Son émancipation prend des tours symboliques lorsque Marling monte sur la scène du festival de Glastonbury devant 20 000 personnes au moment de la sortie de ce disque, à l’été 2011. Son parcours fut semé de pareilles surprises, d’actes de bravoure paraissant presque trop grands pour elle, comme le fait d’avoir été nominée Best Female Solo Artist quand elle fit paraître son deuxième album, le déjà remarqué I Speak Because I Can (2009). Avec l’impression de rêver, elle fit une chose nouvelle pour elle ; écouter le disque qu’il l’avait propulsée, par bouche-à-oreille, là où elle se trouvait alors, un peu en deçà de là où elle est aujourd’hui. Comptant Paul Weller ou Neil Young parmi ses admirateurs, et si elle rend la pareille à ce dernier en éprouvant – tout comme son ancien groupe, Mumford & Sons - un mini complexe vis-à-vis d’artistes folk américains forcément plus authentiques, elle est loin de se rattacher à un seul modèle. A la fois Joni Mitchell et Fiona Apple, Led Zeppelin (III) et Léonard Cohen ou Johnny Cash (imaginez seulement Night After Night chantée par l’homme en noir) elle est capable de s’investir dans des archétypes musicaux existants en leur rendant une belle richesse harmonique. C’est ce qui fait le succès d’un morceau tel que Sophia, choisi comme premier simple. Ce serait la rendre trop saisissable que de s’en tenir à ces quelques structures, car l’essence de Marling est plus complexe. « Aucun de mes héros ne sortent de singles. La façon dont les gens sont promus et vendus me rend malade ». Il peut s’avérer vain de chercher en Laura Marling une artiste qui a les pieds sur terre.

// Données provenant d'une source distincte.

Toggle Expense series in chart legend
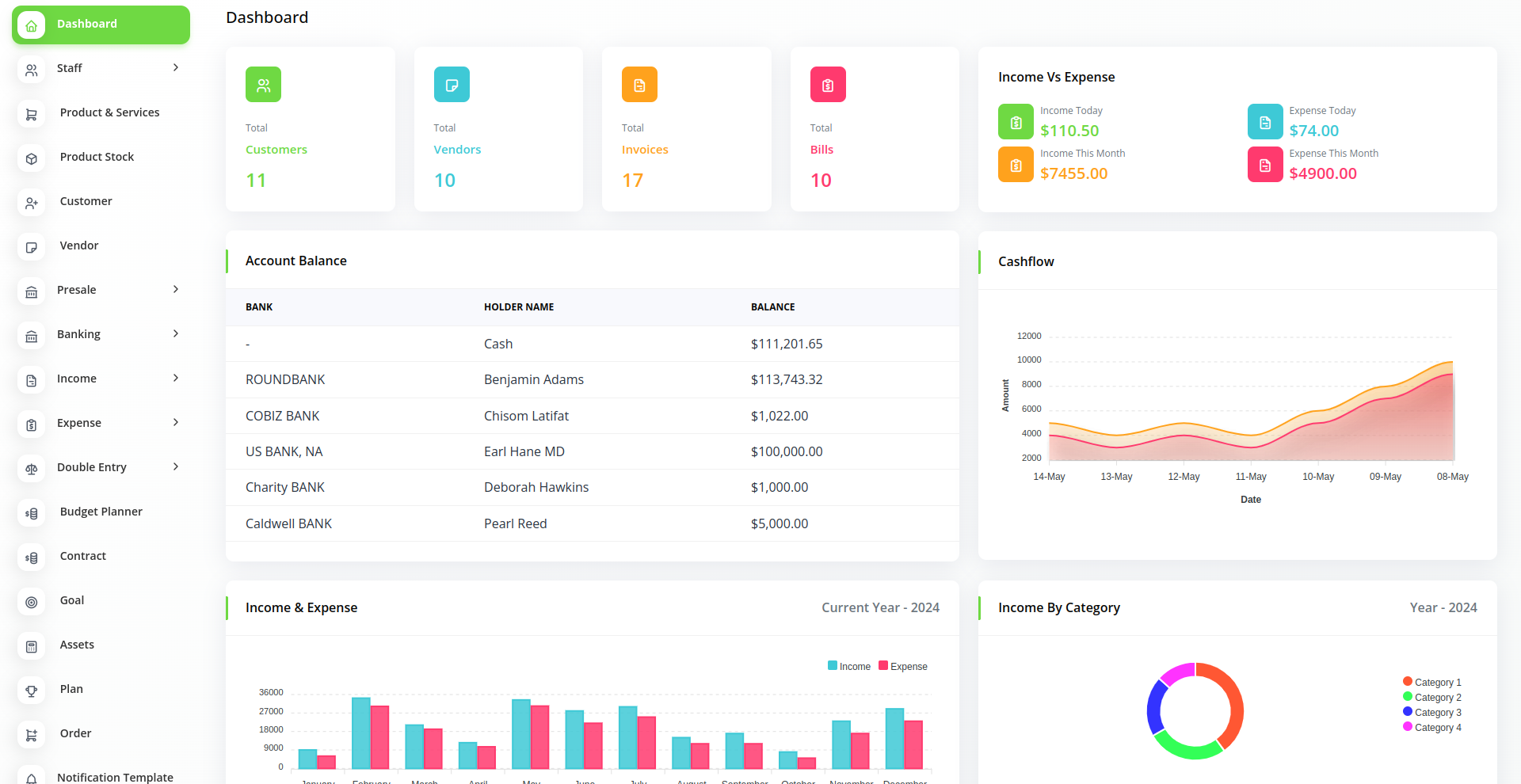Screen dimensions: 1521x784 point(903,666)
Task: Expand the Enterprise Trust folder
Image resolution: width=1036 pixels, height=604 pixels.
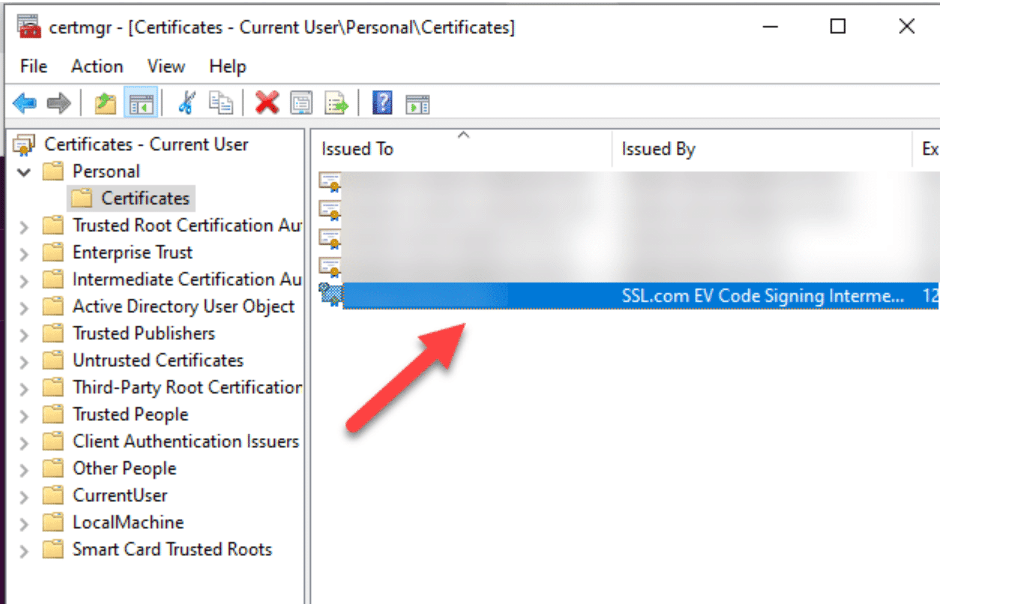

Le principal souvenir qu’elle garde de son lieu d’enfance est de n’avoir pas réellement trouvé sa place : « Tout ce que j’aimais était la musique, et écrire, et lire. Et je n’avais pas beaucoup de gens pour partager cela. » Elle a altéré la vérité de sa propre existence, lui a donné un aspect littéraire. Une vérité à la fois déconnectée et en prise avec des drames qui ont réellement eu lieu pour d’autres personnes et, dans un détour de langue, pour elle. Le nom d’une de ses chansons, Salinas, est une référence aux Raisins de la Colère, de John Steinbeck ; un roman qui confine au journalisme, et prompt à inspirer le genre de scénarios sociaux réalistes qui existent au sein des chansons de Marling. Il leur manque seulement d’être palpables.
Très jeune, la chanteuse était déjà fascinée par Joni Mitchell. Cela semble naturel qu’elle s’attèle, à défaut de véritable chaleur humaine, à rechercher sa force dans les évocations de romances sans âge. Peut-être s’interroge t-elle, après plusieurs déconvenues personnelles, de ses raisons, en particulier de ses raisons en tant qu’artiste, à chercher l’amour. The Muse, derrière son canevas de piano et de guitares enlevé, a cette ligne : « Don’t you be scared of me/I’m nothin but the beast/And i’ll call on you when i need to feast ». Elle reconnaît que c’est un genre de blague. Cette chanson en évoque une autre, The Beast, pièce centrale de l’album qui appelle elle-même une troisième chanson. « Calling Sophia goddess of power». Il y a un jeu de faux semblants, de miroirs à l’œuvre, un peu d’un monde fantastique à tiroirs – chose naturelle lorsqu’on se souvient que Marling a beaucoup lu.
Ce genre d’humour complexe, qui positionne Marling comme prédatrice, efface encore davantage la ligne entre ce ce qui la concerne directement et ce qu’elle formule à bonne distance à la manière d’un poème séduisant mais empoisonné. A Creature I Don’t Know est une exploration de désirs et de pertes, sublimement suggérées par Marling, avec une assurance qui la retient souvent d’établir une relation avec l’auditeur ; elle semble tout à la fois intime et distante. Le succès et la sincérité de A Creature I Don’t Know réside dans l’habileté de Marling à endosser un rôle qui n’est pas tout à fait elle, mais un prolongement de son être, une extension en forme d’ectoplasme de sa chair.